Reproduce the following material line for line, with no changes.

____

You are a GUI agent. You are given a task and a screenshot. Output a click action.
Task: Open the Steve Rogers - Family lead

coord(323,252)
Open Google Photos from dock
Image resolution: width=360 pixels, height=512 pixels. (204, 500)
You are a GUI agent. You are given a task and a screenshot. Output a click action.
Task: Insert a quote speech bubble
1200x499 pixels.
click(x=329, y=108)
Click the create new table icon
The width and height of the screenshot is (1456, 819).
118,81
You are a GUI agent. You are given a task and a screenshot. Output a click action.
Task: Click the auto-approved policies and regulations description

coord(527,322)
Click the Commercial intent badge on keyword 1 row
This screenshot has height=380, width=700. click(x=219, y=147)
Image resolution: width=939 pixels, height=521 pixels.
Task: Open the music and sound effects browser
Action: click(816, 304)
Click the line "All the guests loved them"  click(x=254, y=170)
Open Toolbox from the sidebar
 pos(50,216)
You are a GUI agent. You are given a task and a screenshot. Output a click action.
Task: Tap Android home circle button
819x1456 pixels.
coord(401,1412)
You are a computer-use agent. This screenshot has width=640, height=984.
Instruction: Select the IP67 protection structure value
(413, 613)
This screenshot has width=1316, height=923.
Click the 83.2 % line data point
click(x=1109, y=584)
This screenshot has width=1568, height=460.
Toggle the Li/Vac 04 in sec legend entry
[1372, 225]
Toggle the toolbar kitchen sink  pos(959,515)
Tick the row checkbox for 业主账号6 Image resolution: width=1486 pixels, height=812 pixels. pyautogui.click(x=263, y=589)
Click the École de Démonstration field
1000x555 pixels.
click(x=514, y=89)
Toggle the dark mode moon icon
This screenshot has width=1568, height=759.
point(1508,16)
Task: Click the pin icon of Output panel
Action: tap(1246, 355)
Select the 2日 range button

____

■ SOLUTION TO THIS EXERCISE ■
You are a GUI agent. You are given a task and a screenshot. Output a click action.
Task: Open the Steve Rogers - Family lead

coord(323,252)
Open Google Photos from dock
Image resolution: width=360 pixels, height=512 pixels. (204, 500)
You are a GUI agent. You are given a task and a screenshot. Output a click action.
Task: Insert a quote speech bubble
1200x499 pixels.
click(x=329, y=108)
Click the create new table icon
The width and height of the screenshot is (1456, 819).
118,81
You are a GUI agent. You are given a task and a screenshot. Output a click action.
Task: Click the auto-approved policies and regulations description

coord(527,322)
Click the Commercial intent badge on keyword 1 row
This screenshot has height=380, width=700. click(x=219, y=147)
Image resolution: width=939 pixels, height=521 pixels.
Task: Open the music and sound effects browser
Action: click(816, 304)
Click the line "All the guests loved them"  click(x=254, y=170)
Open Toolbox from the sidebar
 pos(50,216)
You are a GUI agent. You are given a task and a screenshot. Output a click action.
Task: Tap Android home circle button
819x1456 pixels.
coord(401,1412)
You are a computer-use agent. This screenshot has width=640, height=984.
Instruction: Select the IP67 protection structure value
(413, 613)
This screenshot has width=1316, height=923.
Click the 83.2 % line data point
click(x=1109, y=584)
This screenshot has width=1568, height=460.
Toggle the Li/Vac 04 in sec legend entry
[1372, 225]
Toggle the toolbar kitchen sink  pos(959,515)
Tick the row checkbox for 业主账号6 Image resolution: width=1486 pixels, height=812 pixels. pyautogui.click(x=263, y=589)
Click the École de Démonstration field
1000x555 pixels.
click(x=514, y=89)
Toggle the dark mode moon icon
This screenshot has width=1568, height=759.
point(1508,16)
Task: Click the pin icon of Output panel
Action: tap(1246, 355)
Select the 2日 range button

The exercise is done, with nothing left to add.